The problem
With no edits of any kind, print each record that follows.

[Data to examine]

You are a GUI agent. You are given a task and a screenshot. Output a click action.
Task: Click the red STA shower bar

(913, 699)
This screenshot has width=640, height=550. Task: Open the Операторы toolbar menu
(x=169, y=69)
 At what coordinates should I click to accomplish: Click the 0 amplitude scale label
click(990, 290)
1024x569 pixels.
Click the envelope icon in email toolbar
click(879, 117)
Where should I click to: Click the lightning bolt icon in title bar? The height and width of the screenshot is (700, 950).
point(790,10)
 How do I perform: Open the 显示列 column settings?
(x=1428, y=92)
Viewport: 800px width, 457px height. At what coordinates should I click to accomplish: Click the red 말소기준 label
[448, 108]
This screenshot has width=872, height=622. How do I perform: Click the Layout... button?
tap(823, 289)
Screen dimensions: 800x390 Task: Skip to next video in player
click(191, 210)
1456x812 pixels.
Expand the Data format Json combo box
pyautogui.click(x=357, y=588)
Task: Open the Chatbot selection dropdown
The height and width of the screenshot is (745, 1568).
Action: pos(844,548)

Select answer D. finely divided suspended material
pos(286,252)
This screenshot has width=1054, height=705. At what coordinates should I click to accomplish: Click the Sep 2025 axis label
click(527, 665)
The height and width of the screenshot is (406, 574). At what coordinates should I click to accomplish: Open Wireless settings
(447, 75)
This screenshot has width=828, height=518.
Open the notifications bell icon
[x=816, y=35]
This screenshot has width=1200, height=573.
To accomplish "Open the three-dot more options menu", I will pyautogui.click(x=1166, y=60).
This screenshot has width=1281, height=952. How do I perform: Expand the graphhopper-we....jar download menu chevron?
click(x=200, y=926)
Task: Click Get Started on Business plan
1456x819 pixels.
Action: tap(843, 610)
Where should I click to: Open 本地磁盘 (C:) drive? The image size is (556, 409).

[/Data to examine]

Task answer
You are a GUI agent. You are given a task and a screenshot. Output a click action.
Task: Click the red STA shower bar

(913, 699)
This screenshot has width=640, height=550. Task: Open the Операторы toolbar menu
(x=169, y=69)
 At what coordinates should I click to accomplish: Click the 0 amplitude scale label
click(990, 290)
1024x569 pixels.
Click the envelope icon in email toolbar
click(879, 117)
Where should I click to: Click the lightning bolt icon in title bar? The height and width of the screenshot is (700, 950).
point(790,10)
 How do I perform: Open the 显示列 column settings?
(x=1428, y=92)
Viewport: 800px width, 457px height. At what coordinates should I click to accomplish: Click the red 말소기준 label
[448, 108]
This screenshot has width=872, height=622. How do I perform: Click the Layout... button?
tap(823, 289)
Screen dimensions: 800x390 Task: Skip to next video in player
click(191, 210)
1456x812 pixels.
Expand the Data format Json combo box
pyautogui.click(x=357, y=588)
Task: Open the Chatbot selection dropdown
The height and width of the screenshot is (745, 1568).
Action: pos(844,548)

Select answer D. finely divided suspended material
pos(286,252)
This screenshot has width=1054, height=705. At what coordinates should I click to accomplish: Click the Sep 2025 axis label
click(527, 665)
The height and width of the screenshot is (406, 574). At what coordinates should I click to accomplish: Open Wireless settings
(447, 75)
This screenshot has width=828, height=518.
Open the notifications bell icon
[x=816, y=35]
This screenshot has width=1200, height=573.
To accomplish "Open the three-dot more options menu", I will pyautogui.click(x=1166, y=60).
This screenshot has width=1281, height=952. How do I perform: Expand the graphhopper-we....jar download menu chevron?
click(x=200, y=926)
Task: Click Get Started on Business plan
1456x819 pixels.
Action: tap(843, 610)
Where should I click to: Open 本地磁盘 (C:) drive? The image size is (556, 409).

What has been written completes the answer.